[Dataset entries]
────

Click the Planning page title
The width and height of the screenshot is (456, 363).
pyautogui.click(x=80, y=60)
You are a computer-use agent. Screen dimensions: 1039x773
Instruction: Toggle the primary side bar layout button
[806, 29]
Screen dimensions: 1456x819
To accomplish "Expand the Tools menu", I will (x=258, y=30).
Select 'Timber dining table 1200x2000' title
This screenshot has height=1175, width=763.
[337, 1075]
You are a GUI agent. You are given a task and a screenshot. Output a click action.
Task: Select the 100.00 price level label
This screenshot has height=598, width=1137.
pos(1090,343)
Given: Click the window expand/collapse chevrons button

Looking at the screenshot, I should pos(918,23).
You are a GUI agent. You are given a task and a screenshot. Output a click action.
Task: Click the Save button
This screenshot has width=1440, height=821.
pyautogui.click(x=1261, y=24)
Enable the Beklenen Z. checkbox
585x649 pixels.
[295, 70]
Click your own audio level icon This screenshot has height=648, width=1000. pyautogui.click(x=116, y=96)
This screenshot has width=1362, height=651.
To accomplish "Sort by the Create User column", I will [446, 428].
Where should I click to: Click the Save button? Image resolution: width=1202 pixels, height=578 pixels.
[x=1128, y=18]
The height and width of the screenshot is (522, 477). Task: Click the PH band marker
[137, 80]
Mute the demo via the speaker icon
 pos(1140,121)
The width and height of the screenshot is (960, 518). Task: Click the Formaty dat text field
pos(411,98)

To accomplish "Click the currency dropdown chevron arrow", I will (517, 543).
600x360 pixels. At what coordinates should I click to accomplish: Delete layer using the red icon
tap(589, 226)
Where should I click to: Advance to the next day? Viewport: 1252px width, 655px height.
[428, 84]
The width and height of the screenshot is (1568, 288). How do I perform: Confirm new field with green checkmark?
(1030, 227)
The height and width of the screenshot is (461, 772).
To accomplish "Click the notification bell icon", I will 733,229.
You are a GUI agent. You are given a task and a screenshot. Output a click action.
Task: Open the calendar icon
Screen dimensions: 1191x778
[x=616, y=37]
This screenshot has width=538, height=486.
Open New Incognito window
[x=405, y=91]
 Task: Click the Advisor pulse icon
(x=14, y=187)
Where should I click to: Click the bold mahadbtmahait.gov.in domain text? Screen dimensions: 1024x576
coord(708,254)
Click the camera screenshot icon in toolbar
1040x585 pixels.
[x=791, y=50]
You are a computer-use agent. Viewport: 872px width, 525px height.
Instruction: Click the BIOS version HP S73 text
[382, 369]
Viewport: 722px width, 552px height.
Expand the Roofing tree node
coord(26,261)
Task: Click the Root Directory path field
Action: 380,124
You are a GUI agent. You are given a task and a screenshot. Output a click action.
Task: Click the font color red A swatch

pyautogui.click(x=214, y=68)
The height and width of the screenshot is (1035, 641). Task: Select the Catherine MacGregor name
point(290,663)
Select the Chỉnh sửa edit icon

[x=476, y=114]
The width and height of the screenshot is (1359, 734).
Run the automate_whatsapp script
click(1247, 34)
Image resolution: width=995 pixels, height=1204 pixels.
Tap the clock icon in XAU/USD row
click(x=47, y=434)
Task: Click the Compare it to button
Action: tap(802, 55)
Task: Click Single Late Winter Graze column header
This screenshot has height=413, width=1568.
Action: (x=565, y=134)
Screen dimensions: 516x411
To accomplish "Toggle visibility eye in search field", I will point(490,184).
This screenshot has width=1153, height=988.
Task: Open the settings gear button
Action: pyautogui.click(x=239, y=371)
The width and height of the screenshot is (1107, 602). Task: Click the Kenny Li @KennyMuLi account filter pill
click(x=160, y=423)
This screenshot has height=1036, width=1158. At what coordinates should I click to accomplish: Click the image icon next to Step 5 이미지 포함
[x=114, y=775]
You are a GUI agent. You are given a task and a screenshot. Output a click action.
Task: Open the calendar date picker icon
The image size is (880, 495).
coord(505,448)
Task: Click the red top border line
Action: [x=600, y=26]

────

EXERCISE GOAL
Set down the records above once more, exactly as given.

COMPLETED EXERCISE
Click the Planning page title
The width and height of the screenshot is (456, 363).
pyautogui.click(x=80, y=60)
You are a computer-use agent. Screen dimensions: 1039x773
Instruction: Toggle the primary side bar layout button
[806, 29]
Screen dimensions: 1456x819
To accomplish "Expand the Tools menu", I will (x=258, y=30).
Select 'Timber dining table 1200x2000' title
This screenshot has height=1175, width=763.
[337, 1075]
You are a GUI agent. You are given a task and a screenshot. Output a click action.
Task: Select the 100.00 price level label
This screenshot has height=598, width=1137.
pos(1090,343)
Given: Click the window expand/collapse chevrons button

Looking at the screenshot, I should pos(918,23).
You are a GUI agent. You are given a task and a screenshot. Output a click action.
Task: Click the Save button
This screenshot has width=1440, height=821.
pyautogui.click(x=1261, y=24)
Enable the Beklenen Z. checkbox
585x649 pixels.
[295, 70]
Click your own audio level icon This screenshot has height=648, width=1000. pyautogui.click(x=116, y=96)
This screenshot has width=1362, height=651.
To accomplish "Sort by the Create User column", I will [446, 428].
Where should I click to: Click the Save button? Image resolution: width=1202 pixels, height=578 pixels.
[x=1128, y=18]
The height and width of the screenshot is (522, 477). Task: Click the PH band marker
[137, 80]
Mute the demo via the speaker icon
 pos(1140,121)
The width and height of the screenshot is (960, 518). Task: Click the Formaty dat text field
pos(411,98)

To accomplish "Click the currency dropdown chevron arrow", I will (517, 543).
600x360 pixels. At what coordinates should I click to accomplish: Delete layer using the red icon
tap(589, 226)
Where should I click to: Advance to the next day? Viewport: 1252px width, 655px height.
[428, 84]
The width and height of the screenshot is (1568, 288). How do I perform: Confirm new field with green checkmark?
(1030, 227)
The height and width of the screenshot is (461, 772).
To accomplish "Click the notification bell icon", I will 733,229.
You are a GUI agent. You are given a task and a screenshot. Output a click action.
Task: Open the calendar icon
Screen dimensions: 1191x778
[x=616, y=37]
This screenshot has width=538, height=486.
Open New Incognito window
[x=405, y=91]
 Task: Click the Advisor pulse icon
(x=14, y=187)
Where should I click to: Click the bold mahadbtmahait.gov.in domain text? Screen dimensions: 1024x576
coord(708,254)
Click the camera screenshot icon in toolbar
1040x585 pixels.
[x=791, y=50]
You are a computer-use agent. Viewport: 872px width, 525px height.
Instruction: Click the BIOS version HP S73 text
[382, 369]
Viewport: 722px width, 552px height.
Expand the Roofing tree node
coord(26,261)
Task: Click the Root Directory path field
Action: 380,124
You are a GUI agent. You are given a task and a screenshot. Output a click action.
Task: Click the font color red A swatch

pyautogui.click(x=214, y=68)
The height and width of the screenshot is (1035, 641). Task: Select the Catherine MacGregor name
point(290,663)
Select the Chỉnh sửa edit icon

[x=476, y=114]
The width and height of the screenshot is (1359, 734).
Run the automate_whatsapp script
click(1247, 34)
Image resolution: width=995 pixels, height=1204 pixels.
Tap the clock icon in XAU/USD row
click(x=47, y=434)
Task: Click the Compare it to button
Action: tap(802, 55)
Task: Click Single Late Winter Graze column header
This screenshot has height=413, width=1568.
Action: (x=565, y=134)
Screen dimensions: 516x411
To accomplish "Toggle visibility eye in search field", I will point(490,184).
This screenshot has width=1153, height=988.
Task: Open the settings gear button
Action: pyautogui.click(x=239, y=371)
The width and height of the screenshot is (1107, 602). Task: Click the Kenny Li @KennyMuLi account filter pill
click(x=160, y=423)
This screenshot has height=1036, width=1158. At what coordinates should I click to accomplish: Click the image icon next to Step 5 이미지 포함
[x=114, y=775]
You are a GUI agent. You are given a task and a screenshot. Output a click action.
Task: Open the calendar date picker icon
The image size is (880, 495).
coord(505,448)
Task: Click the red top border line
Action: [x=600, y=26]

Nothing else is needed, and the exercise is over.